C=3: CODE_ENGLISH (English text)

    Length   Symbols
    ----------------
    3	     #32 e
    4	     a i n o s t
    5	     d h l r u
    6	     #10 #13 #44 c f g m p w y
    7	     #46 b v
    8	     #34 I k
    9	     #45 A N T
    10	     #39 #59 #63 B C E H M S W x
    11	     #33 0 1 F G
    15	     #0 to #255 except where already listed above


It is recommended that this compression format is used only for small
data sizes and ZLIB is used for larger (a few K and above) data.


QSHIFT (#79) - 4-byte quality reorder
------------
Version 1.3 onwards

This reorders the quality signal to be 4-tuples of the quality for the
called base followed by the quality of the other 3 base types in the
order they appear in a,c,g,t (minus the called base).
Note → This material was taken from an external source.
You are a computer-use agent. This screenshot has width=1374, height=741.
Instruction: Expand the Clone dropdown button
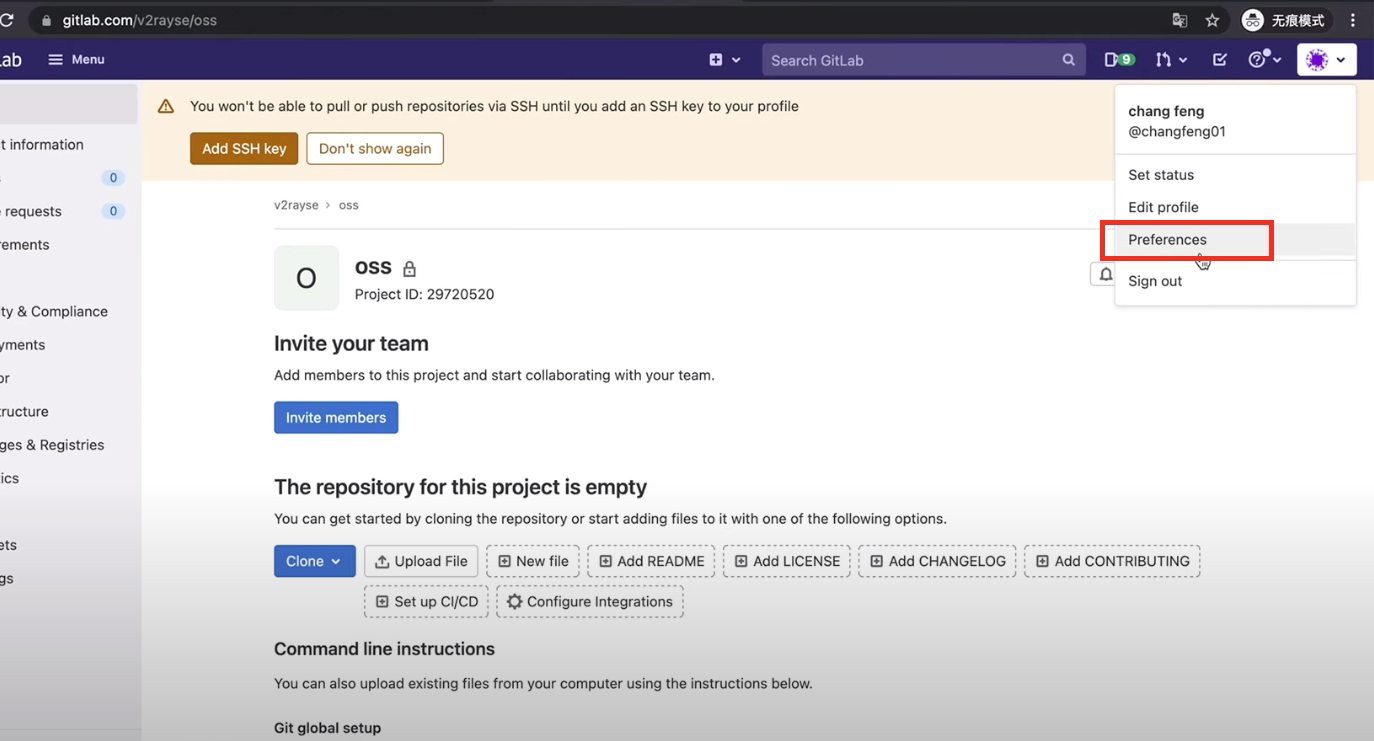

The purpose is to allow a 4-byte interlaced deflate algorithm to
operate efficiently.


TSHIFT (#70) - 8-byte trace reorder
------------
Version 1.3 onwards

This reorders the trace signal to be 4-tuples of the 16-bit trace
signals for the called base followed by the signal from the other 3
base types in the order they appear in a,c,g,t (minus the called
base).

The purpose is to allow a 8-byte interlaced deflate algorithm to
operate efficiently.

FIXME: QSHIFT and TSHIFT could be general purpose byte rearrangements
without any knowledge of the data type they're holding. They need the
input data to be consistently ordered and not the large differences we
see between quality and trace right now.


Version 1.3 onwards
Chunk types
===========

As described above, each chunk has a type. The format of the data contained in 
the chunk data field (when written in format 0) is described below.
Note that no chunks are mandatory. It is valid to have no chunks at all.
However some chunk types may depend on the existance of others. This will be
indicated below, where applicable.

Each chunk type is stored as a 4-byte value. Bit 5 of the first byte is used
to indicate whether the chunk type is part of the public ZTR spec (bit 5 of
first byte == 0) or is a private/custom type (bit 5 of first byte == 1). Bit
5 of the remaining 3 bytes is reserved - they must always be set to zero.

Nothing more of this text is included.